Si hay algo que viene incluido en el paquete de ser mujer, mamá, ama de casa y/o emprendedora, es la incertidumbre. No importa cuánto planeemos, siempre hay algo que nos toma por sorpresa: el niño que amanece con fiebre justo cuando tenías una entrega importante, la lavadora que decide morir el día que lavaste todas las sábanas, o ese mes en el que vendiste menos de lo que esperabas y empiezas a cuestionarte si tu negocio realmente va a despegar o si fue solo un arrebato de optimismo (cortesía de tu crisis existencial número 3 del mes).

La incertidumbre es esa amiga tóxica que se sienta a nuestro lado y nos susurra: ¿y si todo sale mal? Como si no tuviéramos ya suficientes cosas en la cabeza. Pero, aunque a veces nos haga sentir como si estuviéramos en un juego de Jenga donde cada decisión podría derribar todo, la verdad es que podemos aprender a lidiar con ella sin perder la cordura (o al menos no del todo).
1. Aceptar que el control es una ilusión (y soltarlo un poquito)
Nos vendieron la idea de que si planeamos lo suficiente, todo saldrá bien. Spoiler: eso es mentira. Podemos hacer listas, horarios y presupuestos, pero siempre habrá imprevistos. Aceptar que no todo depende de nosotras es liberador (aunque duela un poquito al principio). No se trata de no hacer planes, sino de ser flexibles cuando las cosas no salen como esperábamos.
2. Miedo a emprender: ¿y si mejor me quedo como estoy?
El miedo al fracaso es real. Nos aterra invertir tiempo, dinero y energía en algo que no sabemos si funcionará. Pero, ¿sabes qué es peor que fracasar? No intentarlo y quedarte con la duda eterna de qué habría pasado si hubieras tenido tantito más valor. Así que sí, puede que tu primer intento no sea un éxito rotundo, pero de cada tropiezo se aprende. Y si todo falla, mínimo tendrás anécdotas para contar (y un máster en resolución de problemas).

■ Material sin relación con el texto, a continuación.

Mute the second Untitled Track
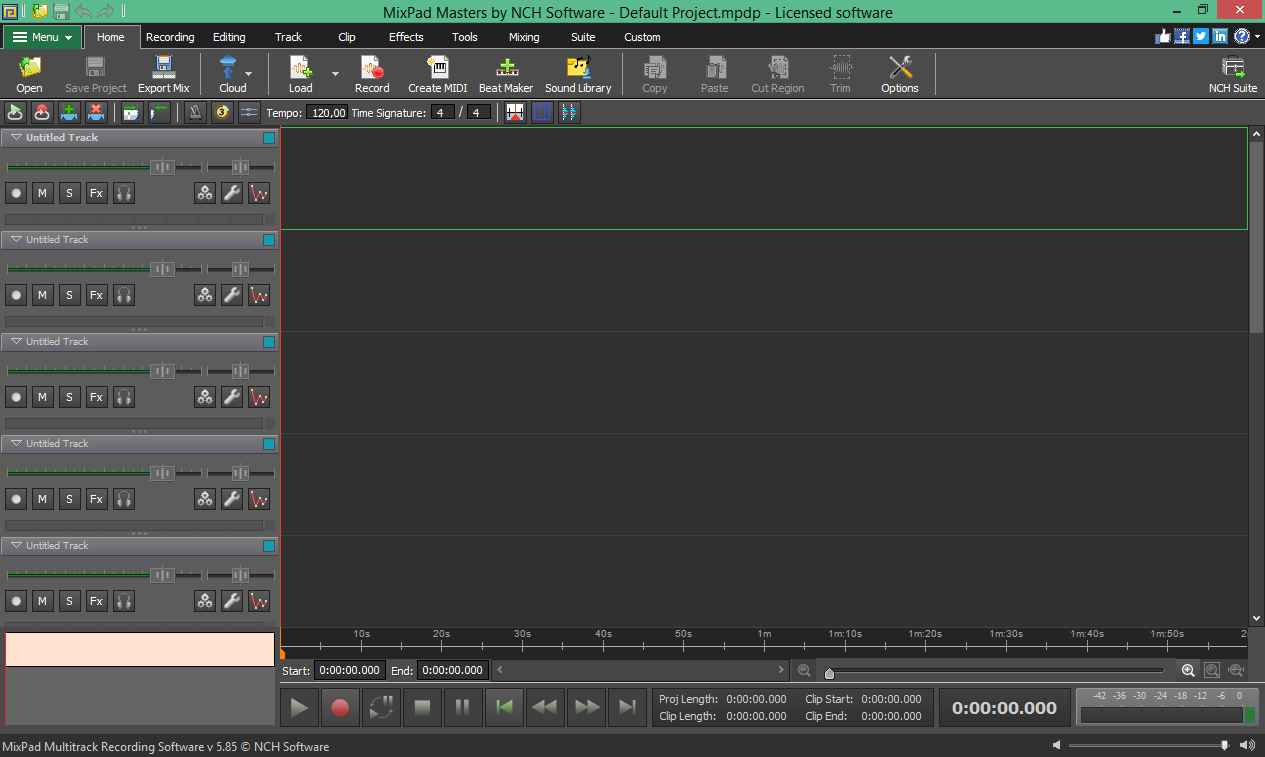1265x757 pixels. click(42, 294)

3. Cuando la incertidumbre se disfraza de maternidad
Ser mamá es básicamente un curso avanzado de manejo de crisis. Nunca sabes cuándo te va a tocar un brote de varicela, una rabieta en medio del súper o una llamada de la escuela diciendo que hubo un pequeño accidente en el recreo (y tú ya estás imaginando una escena de hospital cuando en realidad solo se raspó la rodilla). Aprender a respirar hondo y confiar en que estás haciendo lo mejor que puedes es clave.
4. Las finanzas y el “¿y si no me alcanza?”
Si eres de las que hacen malabares con el presupuesto del hogar, seguro conoces la incertidumbre financiera. Un mes te sientes una Kardashian y al siguiente te preguntas si vender tu alma en Amazon es opción. Aquí el truco es tener un colchón financiero, aunque sea pequeño, para esos imprevistos. Y, sobre todo, no caer en la trampa de los “gastos pendejos” (sí, ese jarrón en oferta no era una inversión, amiga).
5. Confianza en ti misma: tu mejor arma contra la incertidumbre
Al final del día, la incertidumbre no se va a ir, pero podemos aprender a convivir con ella sin que nos paralice. Confía en que tienes la capacidad de salir adelante, de resolver problemas y de adaptarte. Porque si algo nos ha enseñado la vida es que, aunque todo parezca desmoronarse, siempre encontramos la forma de levantarlo de nuevo (y si no, al menos sabemos fingir que todo está bajo control mientras tomamos café y respiramos profundo).
Así que la próxima vez que la incertidumbre te ataque con sus ¿y si…?, respóndele con un “¿y si todo sale bien?”. Porque, al final, la única forma de saberlo es seguir avanzando.